En Corée, si l’urgence d’une action dédiée à l’installation agricole n’est apparue que récemment - un plan de soutien aux jeunes agriculteurs n’a été formulé qu’en 2022 - la stratégie agricole nationale intègre désormais cette thématique dans plusieurs axes structurants. L’accompagnement des jeunes agriculteurs est effectué par un opérateur unique qui assure à la fois l’accompagnement des jeunes agriculteurs, la formation professionnelle et la diffusion des nouvelles technologies dans les zones rurales.

Le 1er plan de base de soutien aux jeunes agriculteurs (2023-2027), vise un objectif de 26 000 nouvelles installations d’agriculteurs de moins de 40 ans d’ici 2027 et ambitionne de porter à 10% la proportion de jeunes agriculteurs en 2040, contre 1,2% aujourd’hui. Le plan, doté de moyens importants (650 M€ en 2024) prévoit un soutien financier aux jeunes agriculteurs, avec une aide mensuelle d’environ 750 € pendant 3 ans et des prêts bonifiés. L’accès au foncier est facilité via des prêts à taux réduit pour l’accession aux terres (dont la location avec option d’achat, permettant un « droit à l’erreur »). Le plan porte également sur la formation par les pairs et la recherche sur le terrain. Le développement de communautés rurales « agréables et attractives » est enfin recherché, via le financement de services adaptés aux jeunes actifs (garde d’enfants, …).

3 – Un enjeu de renouvellement de l’image des métiers agricoles

Si la diminution de la population peut à long terme permettre un renforcement de l’autonomie alimentaire, l’âge particulièrement avancé des agriculteurs impose néanmoins, à court terme, un élargissement de la base de recrutement, qui peut être recherché dans trois directions : le soutien aux femmes en agriculture, très minoritaires au sein de la population agricole des deux pays, sous la forme d’actions d’accompagnement et d’amélioration des conditions de travail ; le recours à la main-d’œuvre étrangère, pour laquelle on observe une concurrence croissante entre employeurs en Asie ; l’incitation à la reconversion d’actifs urbains, avec notamment un programme coréen d’accueil de courte durée d’actifs urbains voulant expérimenter la vie rurale, proposant hébergement, formations et stages, en partenariat avec une centaine de collectivités rurales.

Le Japon comme la Corée mettent en avant l’innovation technologique comme principal levier pour faire face aux enjeux de leur secteur agricole.

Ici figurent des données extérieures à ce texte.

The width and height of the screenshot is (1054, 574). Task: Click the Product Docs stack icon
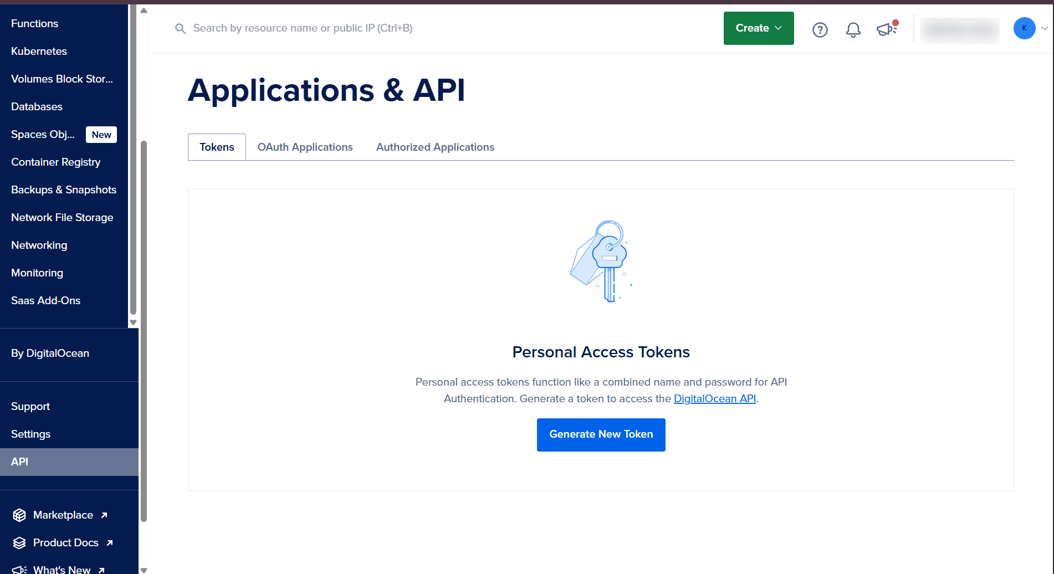(19, 543)
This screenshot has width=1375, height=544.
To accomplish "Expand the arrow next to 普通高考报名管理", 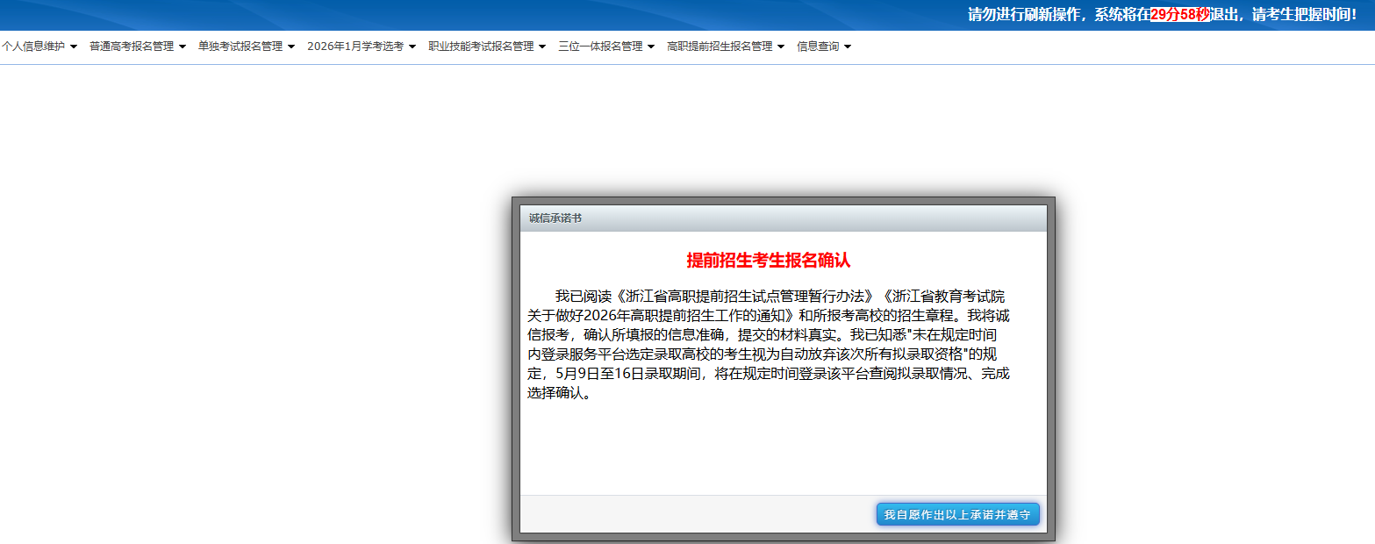I will point(183,47).
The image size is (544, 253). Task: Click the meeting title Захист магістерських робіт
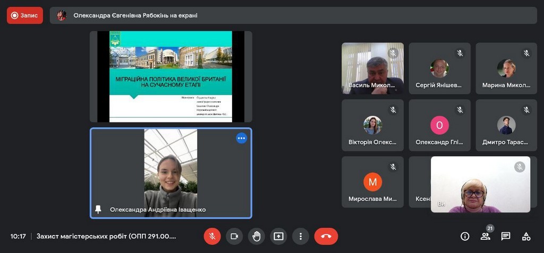[x=106, y=236]
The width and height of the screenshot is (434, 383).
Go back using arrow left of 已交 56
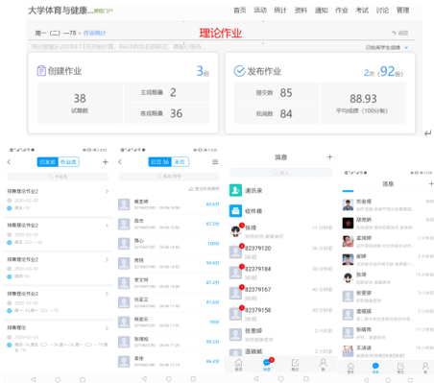point(120,162)
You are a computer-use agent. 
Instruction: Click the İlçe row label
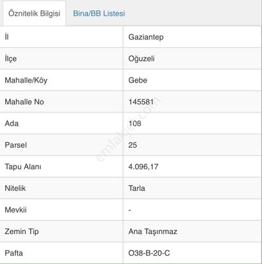point(11,59)
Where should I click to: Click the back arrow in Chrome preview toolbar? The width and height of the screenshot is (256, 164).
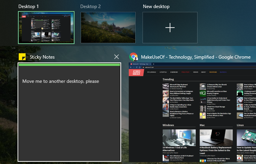coord(131,67)
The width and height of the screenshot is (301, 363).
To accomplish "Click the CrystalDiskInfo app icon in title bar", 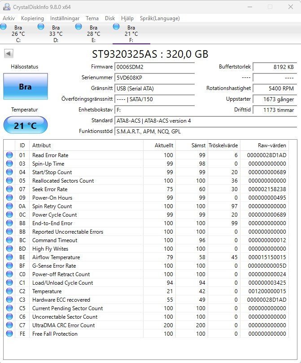I will [x=6, y=7].
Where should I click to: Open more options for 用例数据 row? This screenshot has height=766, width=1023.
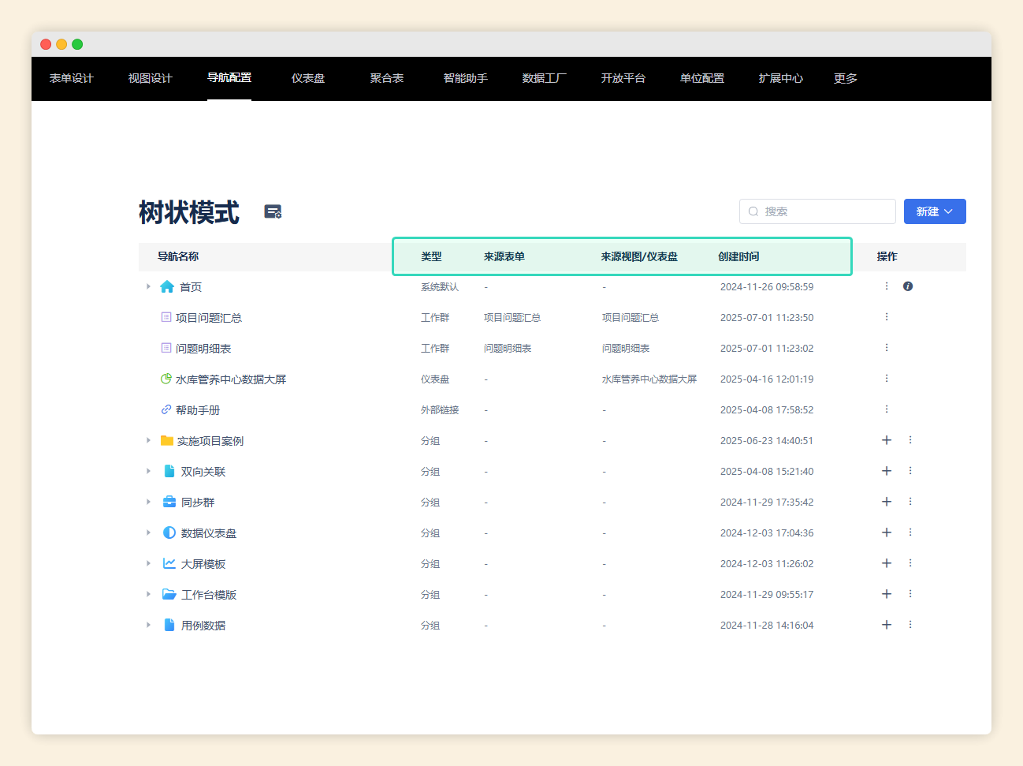pos(910,625)
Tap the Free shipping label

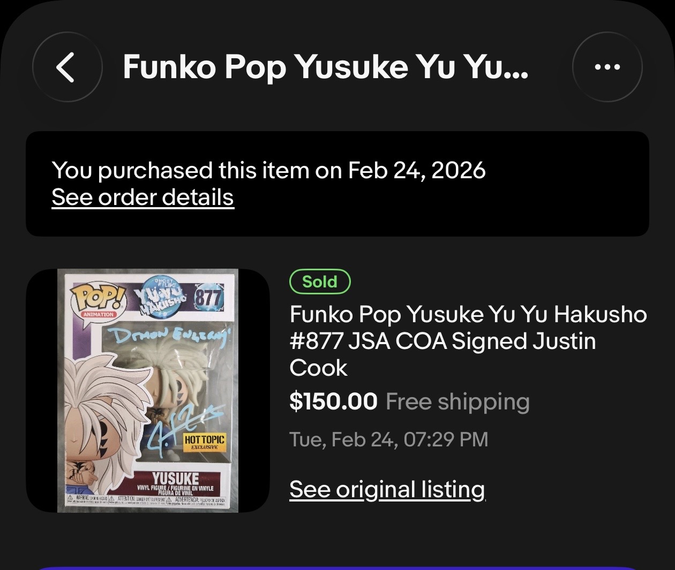pos(458,401)
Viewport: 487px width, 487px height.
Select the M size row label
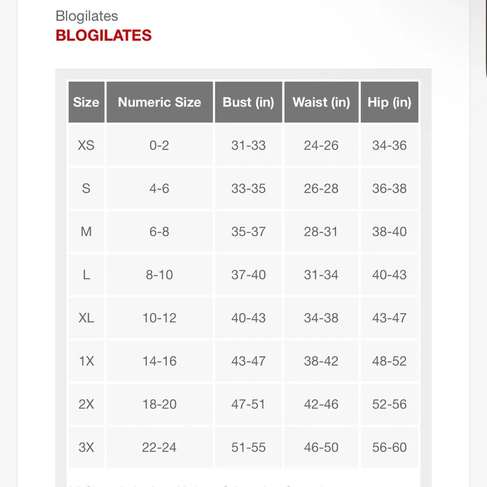pyautogui.click(x=86, y=231)
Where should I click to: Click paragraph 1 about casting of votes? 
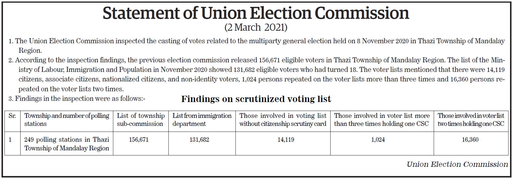coord(256,41)
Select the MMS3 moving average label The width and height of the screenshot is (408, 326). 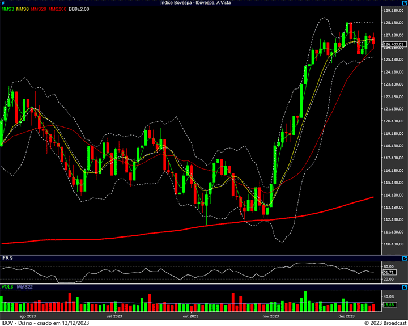click(x=8, y=10)
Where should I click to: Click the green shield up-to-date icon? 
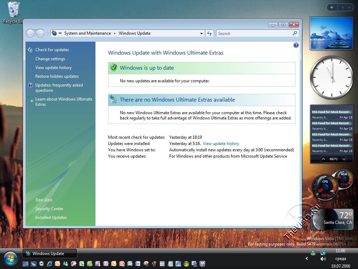coord(113,68)
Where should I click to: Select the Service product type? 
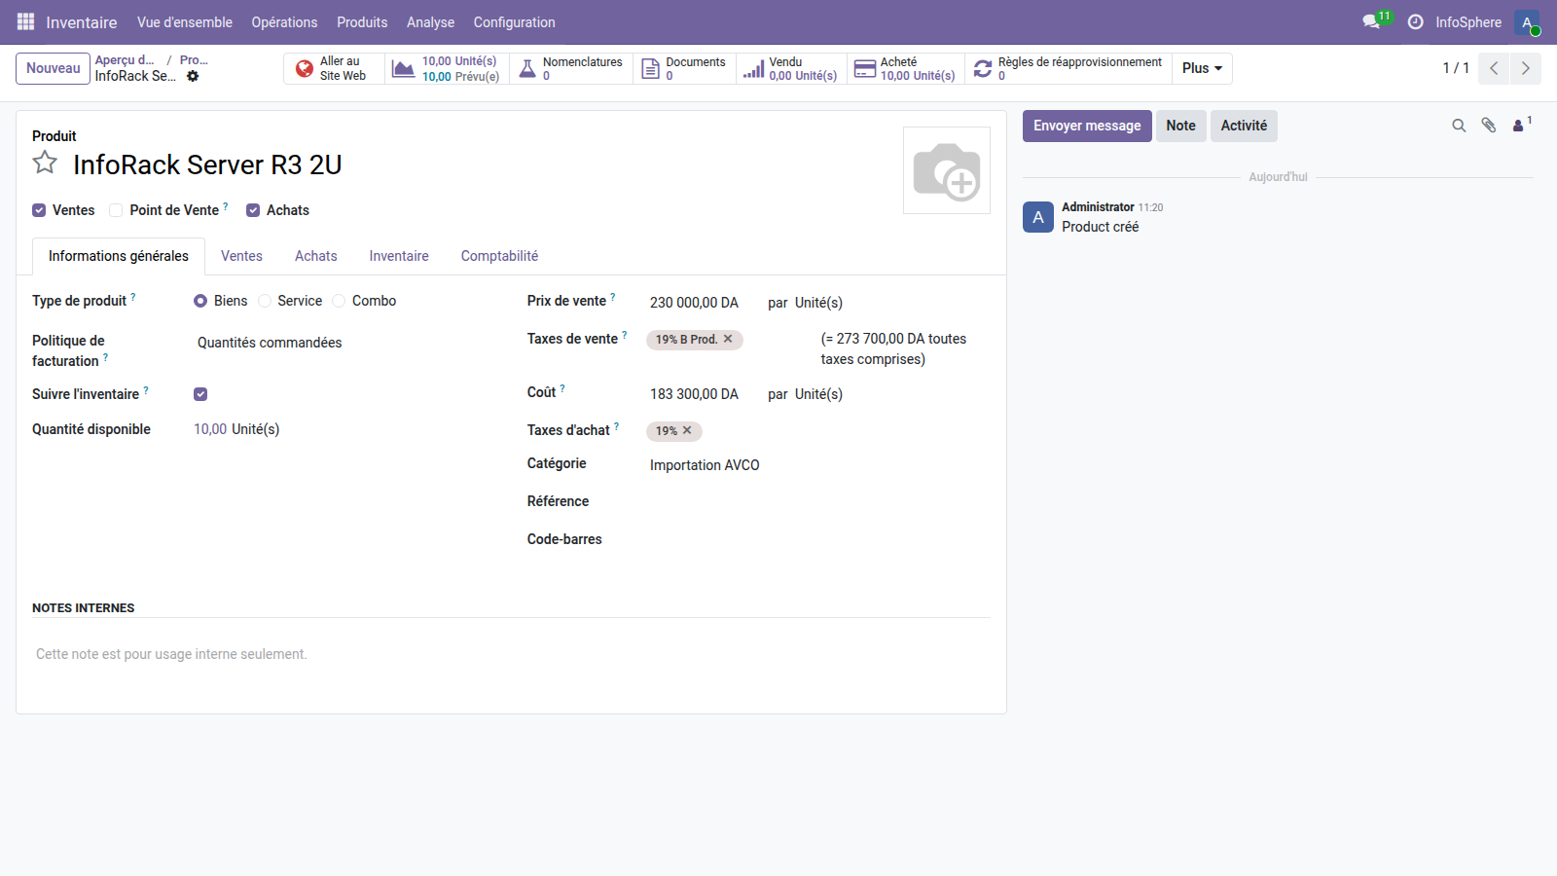(265, 301)
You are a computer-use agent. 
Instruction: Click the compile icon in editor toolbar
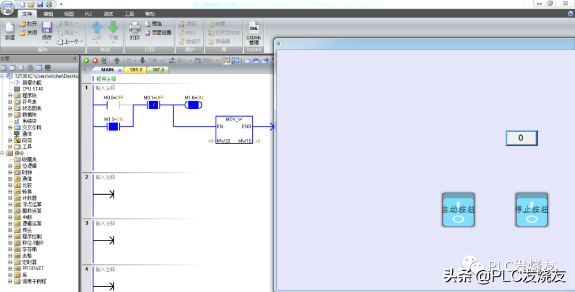pos(104,61)
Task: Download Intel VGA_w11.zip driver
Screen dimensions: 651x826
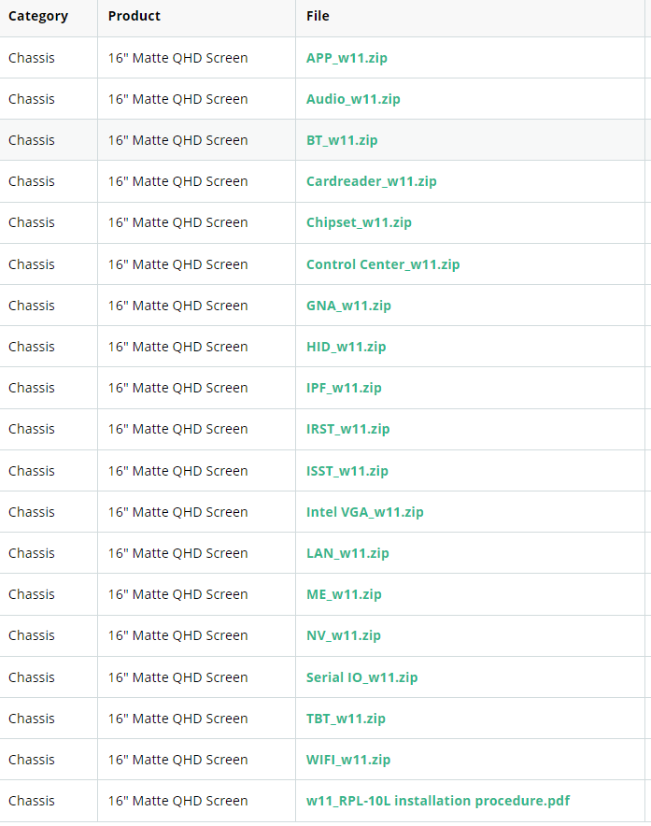Action: click(x=365, y=512)
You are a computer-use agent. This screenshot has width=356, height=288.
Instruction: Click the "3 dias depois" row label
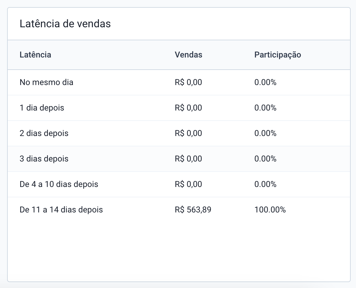pos(44,159)
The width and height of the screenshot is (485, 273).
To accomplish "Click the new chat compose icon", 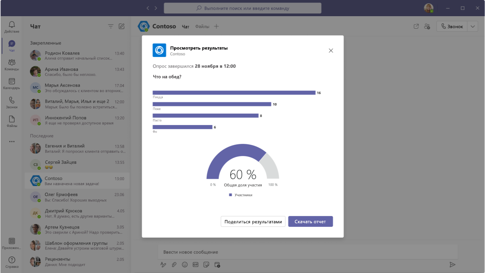I will coord(122,26).
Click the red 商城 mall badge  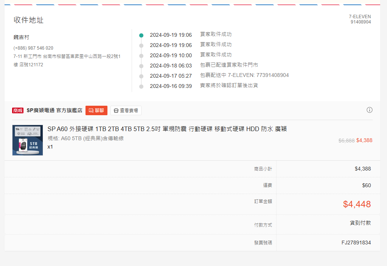click(x=18, y=111)
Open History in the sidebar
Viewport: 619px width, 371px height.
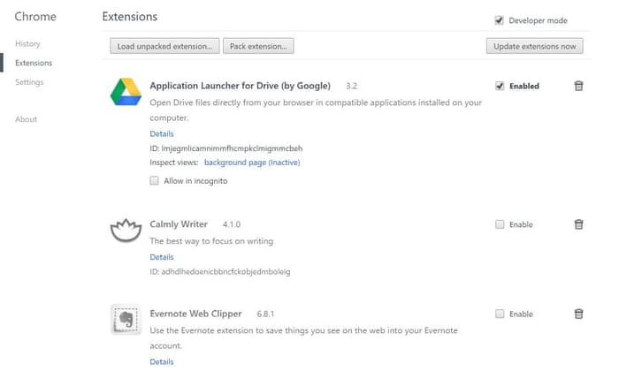click(x=27, y=43)
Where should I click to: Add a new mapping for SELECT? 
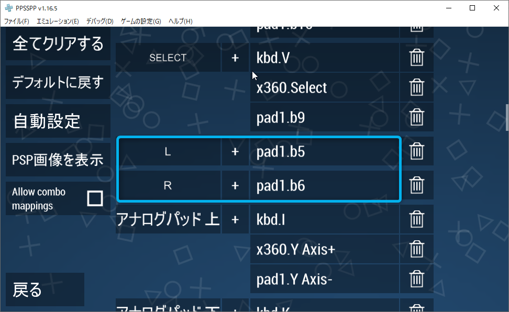[235, 58]
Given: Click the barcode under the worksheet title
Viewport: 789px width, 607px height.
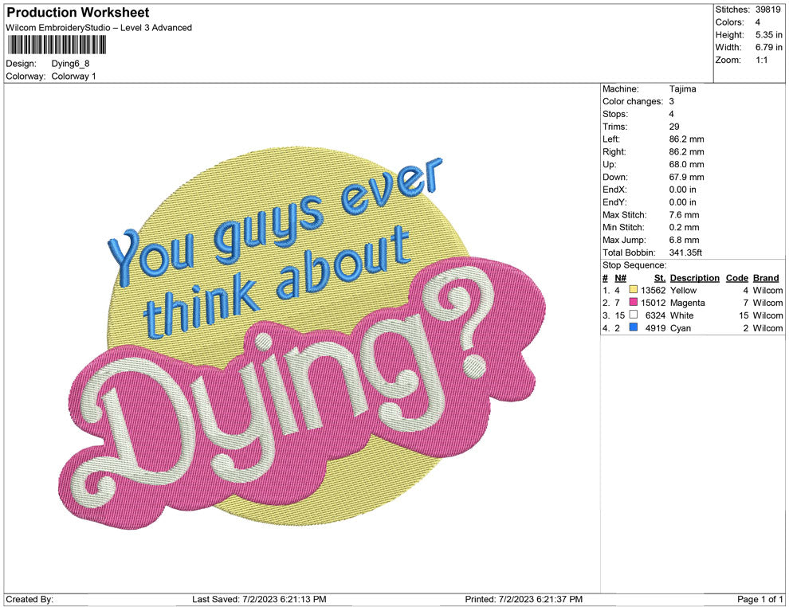Looking at the screenshot, I should pyautogui.click(x=56, y=44).
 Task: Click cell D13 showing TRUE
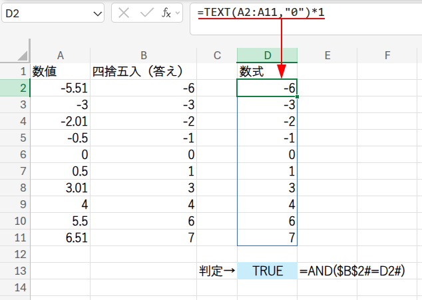pyautogui.click(x=267, y=271)
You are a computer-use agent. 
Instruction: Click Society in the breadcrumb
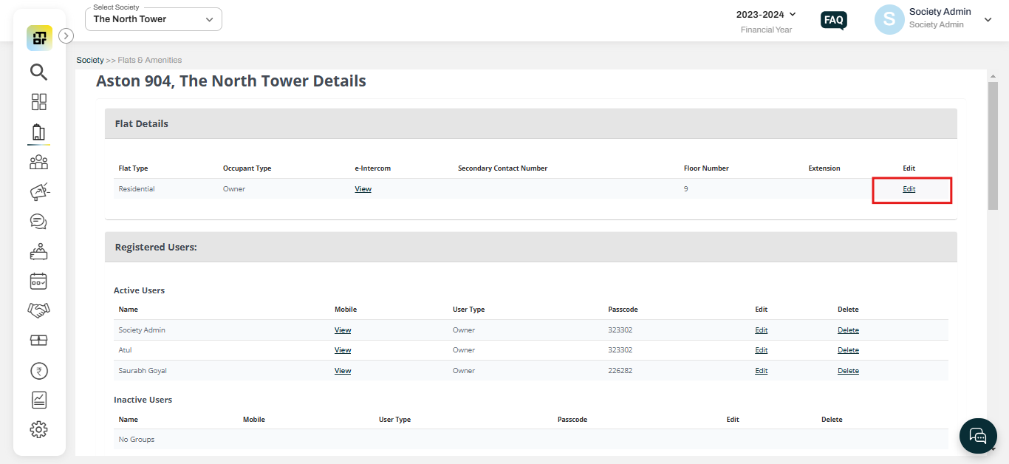click(90, 60)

Ces technologies visent avant tout la réduction de l’empreinte environnementale et des intrants mais sont aussi présentées comme un moyen de réduire la pénibilité et de pallier le manque de main-d’œuvre. La Corée, en particulier, ambitionne de devenir un leader mondial du « smart farming » (numérique, agriculture de précision, drones etc.) et un exportateur de matériel agricole, alors même que ces technologies sont encore peu développées au sein des exploitations coréennes (seules 10% les mettaient en œuvre en 2020). A rebours de la mise en valeur en France de la naturalité (industries « du vivant »), les deux pays entendent ainsi donner de l’agriculture l’image d’une industrie technologique, afin d’attirer des populations de jeunes urbains.